As the impact of this strategy on TB incidence and prevalence in highly endemic confined settings has not been previously studied, we applied this strategy and measured its impact in a prison unit of high TB incidence which we followed up for two years.

Methods

Study population

The prison unit which we followed up from 2005 to 2007 is a median security unit for males over 18 years old with a high level of TB endemicity (2004 TB incidence rate: 8686/100,000) [2]. This unit hosted 1429 inmates at the beginning of our study in 22 cells poorly ventilated and overcrowded.

Intervention strategy and diagnostic criteria

During our 2 year-long study (2005–2007), we implemented the following TB control strategy which associated three components:

  1. 1)

    Two “cross-sectional” X-ray systematic screenings: the first at the beginning of the study period (June 2005), and the second 13 months later (July 2006). Each systematic screening was carried out within six weeks;

  2. 2)

    X-ray screening of inmates entering the prison within one week after admission during the study period from remand centres or other prisons;

  3. 3)

    In addition to the screenings, passive case-finding of TB cases among inmates spontaneously attending the prison clinic during the study period for symptoms suggestive of TB.
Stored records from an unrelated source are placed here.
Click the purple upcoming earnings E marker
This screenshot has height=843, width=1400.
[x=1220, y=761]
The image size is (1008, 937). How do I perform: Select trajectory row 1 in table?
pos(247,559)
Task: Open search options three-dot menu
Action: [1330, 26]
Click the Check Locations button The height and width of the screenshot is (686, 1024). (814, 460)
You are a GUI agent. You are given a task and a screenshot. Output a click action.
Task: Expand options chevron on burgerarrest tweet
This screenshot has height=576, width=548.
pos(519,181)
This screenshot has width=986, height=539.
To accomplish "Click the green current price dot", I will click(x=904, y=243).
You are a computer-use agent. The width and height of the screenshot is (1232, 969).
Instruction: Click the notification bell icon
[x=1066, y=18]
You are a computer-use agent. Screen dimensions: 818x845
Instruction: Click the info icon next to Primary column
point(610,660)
Given the design of the study, all inmates investigated during the 2d systematic screening had been investigated during the 1st screening or during the screening at entry.

As previously described [11], after giving his informed consent, each inmate was interviewed face to face using a standardized questionnaire and, regardless of symptoms, underwent, in an X-ray mobile unit, a frontal digital chest X-ray. X-rays were read by AS and, subsequently and independently, by GG without knowledge of AS evaluation. X-ray abnormalities were recorded in a standardized form. Bacteriological examinations were performed in inmates presenting any pulmonary, pleural or mediastinal X-ray abnormality or spontaneously attending the prison clinic for symptoms suggestive of TB. At least two sputum samples were collected from these TB suspects on different days for microscopic sputum smear examination for acid-fast bacteria (AFB) after Ziehl-Neelsen staining. All sputum samples were cultured on Löwenstein-Jensen medium. Mycobacterium tuberculosis (MTB) isolates were tested for sensitivity to rifampicin, isoniazid (INH) and streptomycin by the proportion method.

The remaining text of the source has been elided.